[INPUT — start]

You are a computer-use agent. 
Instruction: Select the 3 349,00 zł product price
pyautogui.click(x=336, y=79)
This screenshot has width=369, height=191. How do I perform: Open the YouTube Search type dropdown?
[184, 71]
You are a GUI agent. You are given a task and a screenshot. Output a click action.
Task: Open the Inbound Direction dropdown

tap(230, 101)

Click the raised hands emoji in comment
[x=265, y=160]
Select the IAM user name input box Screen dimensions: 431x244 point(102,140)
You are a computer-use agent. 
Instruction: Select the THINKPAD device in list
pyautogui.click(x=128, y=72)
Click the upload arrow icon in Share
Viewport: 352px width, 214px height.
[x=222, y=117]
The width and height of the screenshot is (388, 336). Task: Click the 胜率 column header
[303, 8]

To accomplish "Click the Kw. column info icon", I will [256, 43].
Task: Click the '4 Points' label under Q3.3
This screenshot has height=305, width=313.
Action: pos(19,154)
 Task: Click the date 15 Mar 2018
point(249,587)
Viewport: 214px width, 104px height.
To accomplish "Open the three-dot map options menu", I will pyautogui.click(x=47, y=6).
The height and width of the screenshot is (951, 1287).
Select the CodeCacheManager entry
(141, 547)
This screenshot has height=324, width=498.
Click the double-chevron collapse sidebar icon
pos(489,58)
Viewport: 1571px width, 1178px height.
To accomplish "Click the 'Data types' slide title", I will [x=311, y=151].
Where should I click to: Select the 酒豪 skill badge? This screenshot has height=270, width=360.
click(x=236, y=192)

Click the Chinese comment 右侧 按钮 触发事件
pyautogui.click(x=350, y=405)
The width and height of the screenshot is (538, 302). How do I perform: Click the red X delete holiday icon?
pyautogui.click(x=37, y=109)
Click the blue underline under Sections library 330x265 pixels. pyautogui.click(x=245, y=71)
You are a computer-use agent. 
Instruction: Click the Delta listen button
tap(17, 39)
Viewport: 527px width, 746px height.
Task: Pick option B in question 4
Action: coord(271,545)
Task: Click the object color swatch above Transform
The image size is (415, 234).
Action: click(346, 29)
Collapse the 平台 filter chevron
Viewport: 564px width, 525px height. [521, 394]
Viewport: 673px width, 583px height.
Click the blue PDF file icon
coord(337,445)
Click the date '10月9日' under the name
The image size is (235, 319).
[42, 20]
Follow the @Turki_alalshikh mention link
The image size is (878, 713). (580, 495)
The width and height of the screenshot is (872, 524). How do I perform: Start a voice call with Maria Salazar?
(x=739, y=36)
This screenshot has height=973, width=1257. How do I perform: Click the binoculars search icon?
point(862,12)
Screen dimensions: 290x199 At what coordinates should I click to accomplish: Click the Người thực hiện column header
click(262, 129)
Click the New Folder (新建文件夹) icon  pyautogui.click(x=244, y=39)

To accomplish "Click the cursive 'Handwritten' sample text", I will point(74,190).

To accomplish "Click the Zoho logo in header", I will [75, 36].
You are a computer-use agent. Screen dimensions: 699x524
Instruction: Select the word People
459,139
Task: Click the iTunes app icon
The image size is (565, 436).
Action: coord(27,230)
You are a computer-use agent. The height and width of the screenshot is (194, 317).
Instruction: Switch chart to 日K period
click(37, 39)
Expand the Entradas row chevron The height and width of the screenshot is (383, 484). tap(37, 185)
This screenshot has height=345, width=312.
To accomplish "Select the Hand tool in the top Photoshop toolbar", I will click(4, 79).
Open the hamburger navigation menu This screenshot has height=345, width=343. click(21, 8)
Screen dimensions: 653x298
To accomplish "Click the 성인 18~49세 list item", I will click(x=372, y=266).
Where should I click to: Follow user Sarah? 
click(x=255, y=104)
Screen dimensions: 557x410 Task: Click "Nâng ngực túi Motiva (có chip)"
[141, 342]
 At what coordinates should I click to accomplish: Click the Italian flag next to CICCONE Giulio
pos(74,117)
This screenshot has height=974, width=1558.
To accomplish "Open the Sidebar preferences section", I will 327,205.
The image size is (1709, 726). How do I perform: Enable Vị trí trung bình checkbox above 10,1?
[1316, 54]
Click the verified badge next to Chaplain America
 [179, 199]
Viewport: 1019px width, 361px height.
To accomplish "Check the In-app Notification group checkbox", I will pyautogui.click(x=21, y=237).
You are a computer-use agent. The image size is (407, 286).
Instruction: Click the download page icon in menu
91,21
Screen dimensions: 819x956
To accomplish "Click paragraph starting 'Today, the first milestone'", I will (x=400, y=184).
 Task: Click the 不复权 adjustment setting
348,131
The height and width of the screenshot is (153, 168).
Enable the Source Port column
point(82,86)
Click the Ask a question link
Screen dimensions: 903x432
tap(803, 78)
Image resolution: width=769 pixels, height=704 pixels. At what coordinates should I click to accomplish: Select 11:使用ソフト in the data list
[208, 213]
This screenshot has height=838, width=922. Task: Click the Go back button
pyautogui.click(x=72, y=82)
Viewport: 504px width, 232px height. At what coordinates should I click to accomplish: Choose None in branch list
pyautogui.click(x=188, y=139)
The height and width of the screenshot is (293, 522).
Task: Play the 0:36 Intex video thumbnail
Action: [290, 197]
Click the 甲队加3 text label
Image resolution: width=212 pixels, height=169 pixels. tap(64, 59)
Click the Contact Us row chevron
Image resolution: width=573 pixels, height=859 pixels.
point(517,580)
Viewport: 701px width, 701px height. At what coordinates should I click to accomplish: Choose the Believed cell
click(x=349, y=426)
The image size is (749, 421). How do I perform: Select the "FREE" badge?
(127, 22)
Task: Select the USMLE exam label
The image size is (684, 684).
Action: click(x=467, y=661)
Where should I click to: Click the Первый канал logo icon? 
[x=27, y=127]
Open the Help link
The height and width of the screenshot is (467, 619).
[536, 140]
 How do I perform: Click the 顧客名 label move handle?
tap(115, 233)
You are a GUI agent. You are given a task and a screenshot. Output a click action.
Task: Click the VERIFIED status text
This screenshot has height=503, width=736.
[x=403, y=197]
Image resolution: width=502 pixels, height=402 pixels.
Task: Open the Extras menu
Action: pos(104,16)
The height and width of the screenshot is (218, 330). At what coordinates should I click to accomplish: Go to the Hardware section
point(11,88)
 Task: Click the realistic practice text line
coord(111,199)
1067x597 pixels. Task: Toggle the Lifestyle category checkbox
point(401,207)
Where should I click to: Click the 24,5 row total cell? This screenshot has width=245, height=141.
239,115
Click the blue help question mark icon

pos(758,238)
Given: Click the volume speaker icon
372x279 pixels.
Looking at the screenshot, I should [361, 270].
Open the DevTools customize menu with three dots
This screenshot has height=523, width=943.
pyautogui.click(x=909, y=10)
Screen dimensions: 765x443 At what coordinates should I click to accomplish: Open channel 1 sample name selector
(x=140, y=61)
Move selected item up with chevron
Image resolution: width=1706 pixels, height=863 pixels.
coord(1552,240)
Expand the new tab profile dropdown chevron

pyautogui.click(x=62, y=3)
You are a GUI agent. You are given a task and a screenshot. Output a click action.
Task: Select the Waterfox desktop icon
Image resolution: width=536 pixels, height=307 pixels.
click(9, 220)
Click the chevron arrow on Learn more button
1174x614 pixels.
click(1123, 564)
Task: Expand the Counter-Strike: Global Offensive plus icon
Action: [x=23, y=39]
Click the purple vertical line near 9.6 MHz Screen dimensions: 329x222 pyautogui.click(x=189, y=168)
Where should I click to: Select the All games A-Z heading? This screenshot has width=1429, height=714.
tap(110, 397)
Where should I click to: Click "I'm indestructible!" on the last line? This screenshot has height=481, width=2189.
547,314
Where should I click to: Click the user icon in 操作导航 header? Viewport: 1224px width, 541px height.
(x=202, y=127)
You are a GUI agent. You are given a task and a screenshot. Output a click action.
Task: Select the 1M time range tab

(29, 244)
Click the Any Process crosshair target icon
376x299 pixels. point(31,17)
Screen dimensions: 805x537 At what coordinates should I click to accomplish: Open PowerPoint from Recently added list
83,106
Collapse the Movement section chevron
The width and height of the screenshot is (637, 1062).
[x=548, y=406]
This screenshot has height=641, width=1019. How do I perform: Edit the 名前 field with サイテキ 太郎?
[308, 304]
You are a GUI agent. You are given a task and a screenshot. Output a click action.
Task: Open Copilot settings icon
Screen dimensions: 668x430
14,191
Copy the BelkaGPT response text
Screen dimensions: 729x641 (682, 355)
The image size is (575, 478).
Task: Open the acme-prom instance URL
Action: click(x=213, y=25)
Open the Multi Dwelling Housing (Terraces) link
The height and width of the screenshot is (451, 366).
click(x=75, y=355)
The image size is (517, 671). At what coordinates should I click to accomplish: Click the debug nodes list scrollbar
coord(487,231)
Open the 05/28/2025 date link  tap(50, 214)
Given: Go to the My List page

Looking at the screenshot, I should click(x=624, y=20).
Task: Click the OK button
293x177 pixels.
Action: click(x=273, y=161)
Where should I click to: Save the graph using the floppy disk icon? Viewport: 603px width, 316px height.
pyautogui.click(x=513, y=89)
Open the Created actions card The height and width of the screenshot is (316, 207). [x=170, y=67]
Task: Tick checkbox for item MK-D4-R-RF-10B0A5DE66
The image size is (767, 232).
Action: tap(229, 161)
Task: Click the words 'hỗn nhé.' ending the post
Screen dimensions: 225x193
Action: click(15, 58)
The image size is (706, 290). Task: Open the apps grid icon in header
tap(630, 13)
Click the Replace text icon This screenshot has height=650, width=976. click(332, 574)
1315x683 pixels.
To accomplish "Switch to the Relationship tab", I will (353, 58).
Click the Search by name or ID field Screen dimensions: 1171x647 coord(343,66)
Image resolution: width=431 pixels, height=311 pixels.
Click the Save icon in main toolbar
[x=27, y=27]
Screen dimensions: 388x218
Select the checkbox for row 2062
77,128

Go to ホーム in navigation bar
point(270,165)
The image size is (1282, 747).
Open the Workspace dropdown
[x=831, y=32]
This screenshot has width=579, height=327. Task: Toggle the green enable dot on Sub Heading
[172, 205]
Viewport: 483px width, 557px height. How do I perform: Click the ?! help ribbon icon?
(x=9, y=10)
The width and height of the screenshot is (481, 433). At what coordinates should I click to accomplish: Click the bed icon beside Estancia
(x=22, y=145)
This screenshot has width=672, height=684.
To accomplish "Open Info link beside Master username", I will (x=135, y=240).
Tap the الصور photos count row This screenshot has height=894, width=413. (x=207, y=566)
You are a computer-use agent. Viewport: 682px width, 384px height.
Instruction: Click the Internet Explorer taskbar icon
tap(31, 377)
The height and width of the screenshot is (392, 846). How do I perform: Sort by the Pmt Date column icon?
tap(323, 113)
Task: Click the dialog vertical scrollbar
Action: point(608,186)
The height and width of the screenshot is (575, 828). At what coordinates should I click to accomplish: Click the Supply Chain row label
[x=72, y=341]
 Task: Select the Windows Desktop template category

[INPUT — finish]

# EXERCISE INSTRUCTIONS
Report all lines of the material that contain the word "computer".

# COMPLETED TASK
You are a computer-use agent. 
You are a computer-use agent. 
You are a computer-use agent. 
You are a computer-use agent. Screen dimensions: 699x524
You are a computer-use agent. The height and width of the screenshot is (194, 317).
You are a computer-use agent. The image size is (407, 286).
You are a computer-use agent. Viewport: 682px width, 384px height.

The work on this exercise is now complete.